The critical 48 hours after a cyber attack

Peter Cheney is director of cyber security at Control Risks

A range of social, political, cultural and economic factors drives cyber attacks. How well banking and financial institutions understand the drivers for an attack and how effectively they respond in the 48 hours following the discovery of an attack has a major effect on the resultant impact, writes Peter Cheney.
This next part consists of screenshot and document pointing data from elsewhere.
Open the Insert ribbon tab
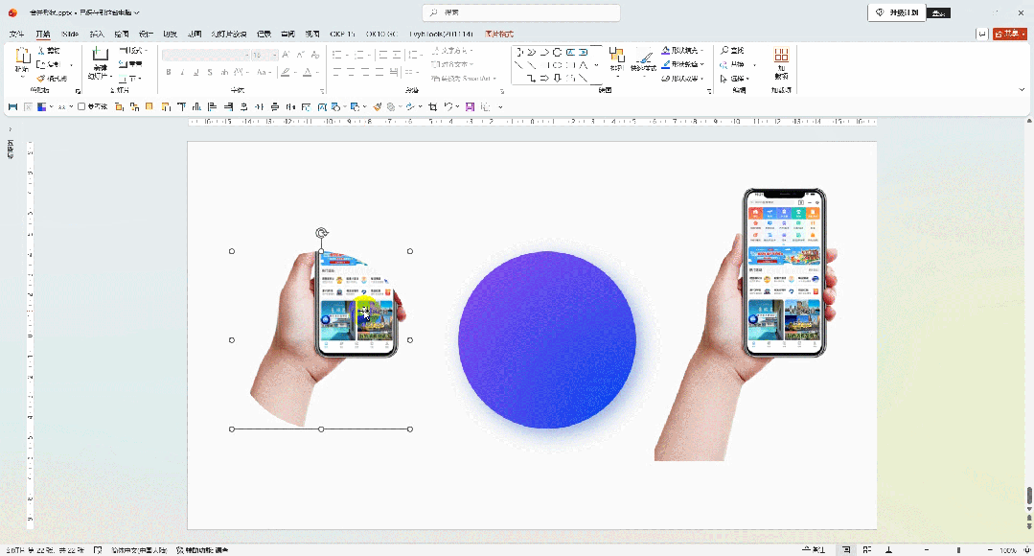Viewport: 1034px width, 556px height. pos(97,34)
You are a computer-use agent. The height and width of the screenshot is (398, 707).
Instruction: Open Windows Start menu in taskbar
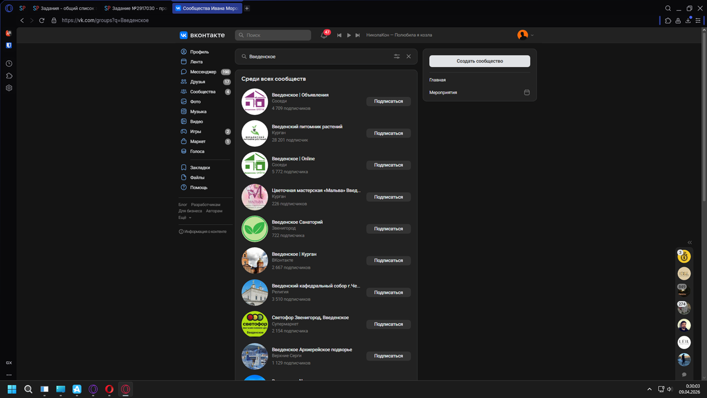[12, 389]
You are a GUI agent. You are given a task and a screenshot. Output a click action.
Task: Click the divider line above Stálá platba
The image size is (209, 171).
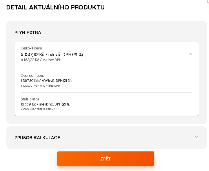point(107,92)

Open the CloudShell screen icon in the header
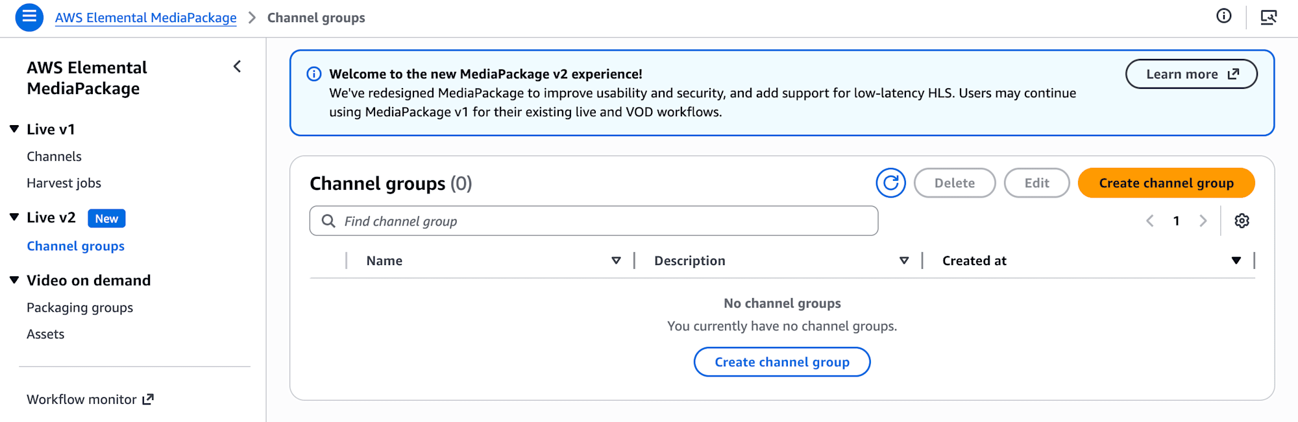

The response to a cyber attack depends on the type of breach and how it is discovered. Most financial institutions are well-versed in the process of detection. The majority of them have also adopted preventative measures to minimize access to their “crown jewels” as well as protecting and monitoring all other aspects of the corporate network. However, breaches do still occur and many advanced attackers, from criminals to nation states, are often present within corporate networks for months before they are detected.

Financial institutions that have prepared a detailed response plan for the inevitable event of an attack will be best placed to mitigate its impact. There are three main questions they will need to answer within the first 48 hours:

1. What is the specific nature of the breach? When a breach is suspected, key questions include: What has been taken? When did the breach happen? How was it achieved? Is it still ongoing? What is the scope of the attack and what needs to be fixed? These are largely technical forensics questions. The IT team (or a third party specialist) needs to establish the key facts of the breach. The more information crisis managers have about the situation, the more apparent it will be how to deal with it. The public, the media and customers may be forgiving if the breach resulted from a new and unforeseen piece of malware. They will be less forgiving if the issue continues or happens again, or if the institution was attacked by well-known malware. Regulators across many jurisdictions will also take a dim view of institutions failing to protect against known risks. 

1. Is there a human element to the breach? Computers don’t attack computers. It is vital to establish early on who the likely perpetrators are and their likely motives. In the financial sector criminals are most commonly involved but this is not always the case – nation states may be looking to disrupt operations or competitors may be attempting to access sensitive market information. Sometimes it is an insider attack, perhaps by an individual or even an entire team that is in place or has recently left the organisation for a rival. 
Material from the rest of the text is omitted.